Looking beyond paper and pencil

The Concord Consortium’s Teacher Ambassador program commemorates our 25th anniversary by recognizing 25 outstanding teachers who have included our digital inquiry resources into their STEM classrooms. We congratulate them on their innovation and creativity.

Stephanie Harmon, Rockcastle County High School, Mount Vernon, KY

“I love the look of amazement and confidence when someone makes connections and understands what is happening,” says Stephanie Harmon, who’s beginning her 24th year in a high school classroom. She was named Kentucky Science Teacher Association’s Outstanding High School Science Teacher in 2014, and currently teaches physics and advanced physical science and Earth science at Rockcastle County High School in Mount Vernon, and introductory astronomy at Eastern Kentucky University.

Teacher Ambassador Stephanie Harmon

She first learned about Concord Consortium resources when searching for authentic simulations for her Earth science classes. After doggedly searching through both paid and free resources, she discovered High-Adventure Science: “The simulations are sophisticated, and argumentation sets help students make sense of the phenomena.”

In her first year using High-Adventure Science, she overheard a special needs student explaining permeability to his partner during an activity on groundwater movement. “He talked about the model in ways that paper and pencil experiences could never address,” she explains. Another time, a student who almost never spoke up in class explained to her that being able to talk through concepts with a partner made him “feel smart.”

“Of all the science experiences I have had and all the curricula I have examined,” she says, “High-Adventure Science has had the greatest impact on student learning of anything I have used.” In 2018, Stephanie co-authored an article in NSTA’s Science Teacher magazine with Concord Consortium researchers on how she used High-Adventure Science modules to help her Earth science students “consider scientific evidence as they develop critical thinking and scientific argumentation skills.”

Stephanie continues to be excited about the ways technology can engage her students in learning. But she thinks many teachers feel overwhelmed by recent changes in science education. “Teachers understand their content and know their students, but they need time and opportunities to examine new resources and interact with other professionals.”

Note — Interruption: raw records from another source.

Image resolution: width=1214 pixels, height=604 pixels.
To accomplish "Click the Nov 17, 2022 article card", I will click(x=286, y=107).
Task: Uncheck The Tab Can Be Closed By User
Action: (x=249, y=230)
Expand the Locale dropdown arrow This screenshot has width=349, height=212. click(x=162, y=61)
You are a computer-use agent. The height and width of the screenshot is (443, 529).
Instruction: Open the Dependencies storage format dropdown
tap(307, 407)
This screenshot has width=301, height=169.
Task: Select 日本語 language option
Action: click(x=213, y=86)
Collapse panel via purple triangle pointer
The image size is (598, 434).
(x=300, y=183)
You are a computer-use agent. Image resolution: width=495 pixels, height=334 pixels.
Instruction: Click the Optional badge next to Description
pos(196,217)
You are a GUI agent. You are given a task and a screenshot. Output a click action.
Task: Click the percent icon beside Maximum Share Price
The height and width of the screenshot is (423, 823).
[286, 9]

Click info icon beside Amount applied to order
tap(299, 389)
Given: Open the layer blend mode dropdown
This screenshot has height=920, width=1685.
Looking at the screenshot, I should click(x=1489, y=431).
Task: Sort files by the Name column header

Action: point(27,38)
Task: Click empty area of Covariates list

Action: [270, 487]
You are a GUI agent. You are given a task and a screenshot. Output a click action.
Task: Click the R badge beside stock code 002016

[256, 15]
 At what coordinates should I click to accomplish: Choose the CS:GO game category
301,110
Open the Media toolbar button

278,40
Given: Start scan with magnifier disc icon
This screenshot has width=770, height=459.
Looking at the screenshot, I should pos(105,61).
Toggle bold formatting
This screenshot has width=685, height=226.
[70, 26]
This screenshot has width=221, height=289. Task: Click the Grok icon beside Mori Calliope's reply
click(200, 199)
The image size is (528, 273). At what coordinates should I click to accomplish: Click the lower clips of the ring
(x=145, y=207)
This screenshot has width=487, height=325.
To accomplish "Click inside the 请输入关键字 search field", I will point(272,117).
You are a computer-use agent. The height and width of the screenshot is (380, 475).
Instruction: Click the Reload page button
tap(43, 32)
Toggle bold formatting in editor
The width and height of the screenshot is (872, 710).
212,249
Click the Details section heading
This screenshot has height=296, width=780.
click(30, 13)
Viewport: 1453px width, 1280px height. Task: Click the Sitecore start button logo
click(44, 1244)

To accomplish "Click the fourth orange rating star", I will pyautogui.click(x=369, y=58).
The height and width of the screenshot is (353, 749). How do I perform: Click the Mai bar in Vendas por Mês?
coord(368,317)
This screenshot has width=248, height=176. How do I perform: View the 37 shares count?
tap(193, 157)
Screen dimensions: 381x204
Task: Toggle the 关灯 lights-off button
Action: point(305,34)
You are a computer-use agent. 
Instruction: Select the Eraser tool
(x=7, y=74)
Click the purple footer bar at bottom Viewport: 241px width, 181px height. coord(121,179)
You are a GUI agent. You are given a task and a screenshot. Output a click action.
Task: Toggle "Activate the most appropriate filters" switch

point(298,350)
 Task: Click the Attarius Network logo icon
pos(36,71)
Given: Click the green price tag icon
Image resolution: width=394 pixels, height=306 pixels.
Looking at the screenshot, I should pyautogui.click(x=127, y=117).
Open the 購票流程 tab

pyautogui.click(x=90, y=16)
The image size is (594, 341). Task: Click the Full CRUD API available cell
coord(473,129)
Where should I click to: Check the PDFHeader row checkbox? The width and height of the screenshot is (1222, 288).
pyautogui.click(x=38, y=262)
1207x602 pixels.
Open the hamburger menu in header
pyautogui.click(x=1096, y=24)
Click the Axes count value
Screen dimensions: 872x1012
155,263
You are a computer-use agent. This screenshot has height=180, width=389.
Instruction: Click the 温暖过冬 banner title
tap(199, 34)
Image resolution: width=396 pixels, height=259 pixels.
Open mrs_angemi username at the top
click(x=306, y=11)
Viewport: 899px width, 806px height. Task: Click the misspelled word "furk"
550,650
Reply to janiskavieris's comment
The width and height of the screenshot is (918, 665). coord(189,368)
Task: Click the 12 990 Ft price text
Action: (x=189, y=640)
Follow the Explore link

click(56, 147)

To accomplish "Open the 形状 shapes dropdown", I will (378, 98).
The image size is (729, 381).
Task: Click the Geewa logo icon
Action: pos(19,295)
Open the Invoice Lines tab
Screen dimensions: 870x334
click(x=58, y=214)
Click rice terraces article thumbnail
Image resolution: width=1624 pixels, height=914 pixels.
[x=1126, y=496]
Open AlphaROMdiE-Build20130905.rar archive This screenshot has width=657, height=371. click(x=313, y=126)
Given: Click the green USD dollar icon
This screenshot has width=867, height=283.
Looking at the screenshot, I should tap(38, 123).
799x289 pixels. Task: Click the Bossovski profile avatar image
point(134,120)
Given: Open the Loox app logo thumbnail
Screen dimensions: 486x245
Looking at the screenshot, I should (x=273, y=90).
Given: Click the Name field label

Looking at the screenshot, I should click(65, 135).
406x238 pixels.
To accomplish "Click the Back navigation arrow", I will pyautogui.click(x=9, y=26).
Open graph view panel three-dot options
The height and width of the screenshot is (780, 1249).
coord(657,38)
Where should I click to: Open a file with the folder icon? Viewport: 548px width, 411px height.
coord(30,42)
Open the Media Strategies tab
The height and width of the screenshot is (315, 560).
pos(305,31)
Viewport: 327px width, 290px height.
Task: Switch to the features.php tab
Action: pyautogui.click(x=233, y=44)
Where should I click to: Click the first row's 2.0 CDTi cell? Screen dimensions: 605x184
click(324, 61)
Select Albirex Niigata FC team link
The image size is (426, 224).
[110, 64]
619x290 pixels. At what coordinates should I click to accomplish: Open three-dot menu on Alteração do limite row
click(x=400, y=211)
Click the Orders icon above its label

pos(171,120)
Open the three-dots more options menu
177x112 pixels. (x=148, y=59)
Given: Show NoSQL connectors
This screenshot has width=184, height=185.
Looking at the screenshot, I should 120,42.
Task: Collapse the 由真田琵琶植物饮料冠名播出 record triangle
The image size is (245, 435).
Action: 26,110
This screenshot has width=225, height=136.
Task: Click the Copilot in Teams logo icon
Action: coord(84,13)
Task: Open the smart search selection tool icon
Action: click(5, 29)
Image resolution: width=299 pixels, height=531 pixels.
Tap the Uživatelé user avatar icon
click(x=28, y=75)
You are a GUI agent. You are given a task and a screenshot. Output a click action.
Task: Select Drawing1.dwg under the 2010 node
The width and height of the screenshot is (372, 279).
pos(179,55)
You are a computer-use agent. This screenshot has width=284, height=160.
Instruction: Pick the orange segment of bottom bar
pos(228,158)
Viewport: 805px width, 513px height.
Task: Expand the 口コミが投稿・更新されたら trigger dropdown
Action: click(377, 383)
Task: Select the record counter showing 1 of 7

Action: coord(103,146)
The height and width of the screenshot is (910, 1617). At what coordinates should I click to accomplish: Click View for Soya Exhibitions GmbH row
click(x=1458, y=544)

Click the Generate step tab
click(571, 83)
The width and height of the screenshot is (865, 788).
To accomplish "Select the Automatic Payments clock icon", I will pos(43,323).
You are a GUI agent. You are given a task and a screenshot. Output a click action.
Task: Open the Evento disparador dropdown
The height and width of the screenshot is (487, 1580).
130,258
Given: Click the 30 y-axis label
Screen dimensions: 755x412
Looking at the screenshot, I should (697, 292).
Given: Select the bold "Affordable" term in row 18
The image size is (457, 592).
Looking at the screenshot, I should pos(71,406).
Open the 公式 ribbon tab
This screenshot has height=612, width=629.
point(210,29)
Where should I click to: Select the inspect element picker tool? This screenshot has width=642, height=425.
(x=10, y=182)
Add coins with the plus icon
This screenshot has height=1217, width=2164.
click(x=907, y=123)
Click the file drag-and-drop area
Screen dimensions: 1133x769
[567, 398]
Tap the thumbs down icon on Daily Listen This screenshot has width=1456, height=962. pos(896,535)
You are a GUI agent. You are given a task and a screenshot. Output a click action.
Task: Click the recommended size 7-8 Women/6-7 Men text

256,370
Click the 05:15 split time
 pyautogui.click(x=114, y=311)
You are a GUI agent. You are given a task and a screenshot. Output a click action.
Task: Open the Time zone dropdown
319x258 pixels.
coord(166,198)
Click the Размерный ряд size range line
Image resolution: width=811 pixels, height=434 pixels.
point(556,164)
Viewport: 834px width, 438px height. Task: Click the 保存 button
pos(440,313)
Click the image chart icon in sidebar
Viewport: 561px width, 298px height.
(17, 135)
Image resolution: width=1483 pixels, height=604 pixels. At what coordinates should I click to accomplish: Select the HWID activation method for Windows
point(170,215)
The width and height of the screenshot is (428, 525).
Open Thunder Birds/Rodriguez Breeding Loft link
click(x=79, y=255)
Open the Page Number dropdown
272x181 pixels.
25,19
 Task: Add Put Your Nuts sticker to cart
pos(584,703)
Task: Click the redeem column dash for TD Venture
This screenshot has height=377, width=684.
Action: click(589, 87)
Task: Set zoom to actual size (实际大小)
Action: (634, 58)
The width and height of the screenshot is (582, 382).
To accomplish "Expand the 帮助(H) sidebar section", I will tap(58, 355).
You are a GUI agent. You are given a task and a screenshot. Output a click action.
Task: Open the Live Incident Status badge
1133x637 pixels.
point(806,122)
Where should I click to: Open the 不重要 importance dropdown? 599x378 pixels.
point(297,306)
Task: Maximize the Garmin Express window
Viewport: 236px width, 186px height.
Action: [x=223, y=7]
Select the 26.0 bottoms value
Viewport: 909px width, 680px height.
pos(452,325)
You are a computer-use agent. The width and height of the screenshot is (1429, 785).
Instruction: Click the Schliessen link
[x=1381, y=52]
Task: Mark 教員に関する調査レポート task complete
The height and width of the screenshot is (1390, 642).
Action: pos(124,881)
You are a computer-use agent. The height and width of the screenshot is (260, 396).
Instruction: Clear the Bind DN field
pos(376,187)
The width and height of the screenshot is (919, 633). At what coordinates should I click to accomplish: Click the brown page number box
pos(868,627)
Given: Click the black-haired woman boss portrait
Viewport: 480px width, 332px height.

When she’s not searching for new ways to reach her students, Stephanie enjoys making needlepoint keepsakes for her family. But nothing beats sitting on a beach in Mexico watching hundreds of sea turtles emerge from the sand and make their way to the ocean. Kind of like watching her students go out into the world. “My current students have so many interesting ideas,” she says. “I think their innovations will lead to advances that will have a tremendous impact on society.”